DOCUMENT SECTION Start Marker

Haggis n neeps

babytiger

Eye of the tiger
Suspended / Banned
Messages
1,627
Name
eileen
Edit My Images
Yes
Anyone hud their haggis n neeps tonight and a wee dram tae wash it doon ?
 
yep - and dinnae forget the tatties
 
Yes indeedy.....for the rest of the week by the looks of it too :lol:

4303476475_5c51d6aeec.jpg
 
We've got our rugby club Burns Night on Friday :D
 
Managed to get a haggis from Spainsburys, had it with tatties and carrots. Had some neeps too but the Spanish don't have very good neeps.
Forgot about the booze though. :eek:
 
I had a genuine one all the way from Sunny Scotland Yesterday.

We had neeps n tatties and fillet steak with it. Twas B....E.....A..... UUUUUUTIFUL!


I lurve da Haggis :love:
 
For all these english folks that don't believe haggis is a real beastie........
A haggis family....

babyhaggis11.jpg



Haggis, also known as 'The Great Chieftain o' the Puddin' Race'. The origins of this nickname for haggis comes from the poem Address to a Haggis by Robert Burns, the national poet of Scotland. It is thought that the origins of the word haggis comes from the old Scots word hag which meant to chop or to hack.

A haggis is a small animal native to Scotland. Well when I say animal, actually it's a bird with vestigial wings - like the ostrich. Because the habitat of the haggis is exclusively mountainous, and because it is always found on the sides of Scottish mountains, it has evolved a rather strange gait. The poor thing has only three legs, and each leg is a different length - the result of this is that when hunting haggis, you must get them on to a flat plain - then they are very easy to catch - they can only run round in circles
 
It's in ma blood,
i've only had haggis twice in Port Glasgow and i loved it but i must admit i've never looked for it in supermarkets, does it exist in England ? i have bought lorne sausage and slice though a while ago.
I get quite jealous when i hear of people going on a burns night here.
Happy Burns !
 
There's a funny story of American tourists who spent a holiday in Scotland, only to be disappointed when they took to the hills in search of "The Wee Beastie" lol and never once got a single sighting. legendary :lol:
 
Just saw on TV when the seas run out of fish it will be Jellyfish & Chips for the future.
 
She add it with all the trimmings.............I had chips n egg and runny yolks.................beats grit n woteva any day............yup no grit in my egg
 
will somemeone take er bak to scotland................shes goin on about white puddin now sayin its as good as Black pudding, if its owt like she says we may as well eat the road as haggis is like grit and she says she loves it, bit o tarmac.............lovely
 
will somemeone take er bak to scotland................shes goin on about white puddin now sayin its as good as Black pudding, if its owt like she says we may as well eat the road as haggis is like grit and she says she loves it, bit o tarmac.............lovely


Southern softie :lol:
 
we escaped burns night in the mess this year thank god.... sorry but i really do not like haggis and it would have to have been piped in and i hate bag pipes...
 
I do it especially to pee of the jocks! :p

you're just jealous ;)

Scottish Inventors and Inventions

The average Englishman in the home he call his castle slips into his national costume, a shabby raincoat, patented by Chemist Charles Macintosh from Glasgow, Scotland.

DOCUMENT SECTION End Marker
RECORDED INFORMATION Start Marker

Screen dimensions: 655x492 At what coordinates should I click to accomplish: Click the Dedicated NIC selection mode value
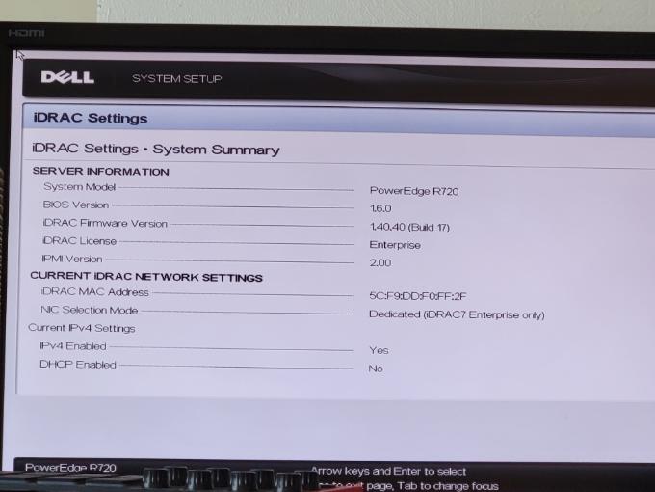coord(456,314)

RECORDED INFORMATION End Marker

ASSIGNED TASK: Please write what comes next in the forum thread about haggis and Burns Night, picking up after its final sentence. The material is not needed for this.

RESULT OF THIS TASK:
En-route to his office he strides along the English lane, surfaced by John Macadam of Ayr, Scotland.

He drives an English/Italian/Japanese/German Indian car fitted with tyres invented by John Boyd Dunlop, Veterinary Surgeon of Dreghorn, Scotland.

At the office he receives the mail bearing adhesive stamps invented by John Chalmers, Bookseller and Printer of Dundee, Scotland.

During the day he uses the telephone invented by Alexander Graham Bell, born in Edinburgh, Scotland. At home in the evening his daughter pedals her bicycle invented by Kirkpatrick Macmillan, Blacksmith of Thornhill, Dumfriesshire, Scotland.

He watches the news on television, an invention of John Logie Baird of Helensburgh, Scotland, and hears an item about the U.S. Navy founded by John Paul Jones of Kirkbean, Scotland.

Nowhere can an Englishman turn to escape the ingenuity of the Scots.

He has by now been reminded too much of Scotland and in desperation he picks up the Bible, only to find that the first man mentioned in the good book is a Scot, King James VI, who authorized its translation.

He could take to drink but the Scots make the best in the world.

He could take a rifle and end it all, but the breech-loading rifle was invented by Captain Patrick Ferguson of Pitfours, Scotland.

If he escaped death, he could find himself on an operating table injected with penicillin, discovered by Sir Alexander Fleming of Darvel, Scotland, and given chloroform, an anesthetic discovered by Sir James Young Simpson, Obstetrician and Gynecologist of Bathgate, Scotland.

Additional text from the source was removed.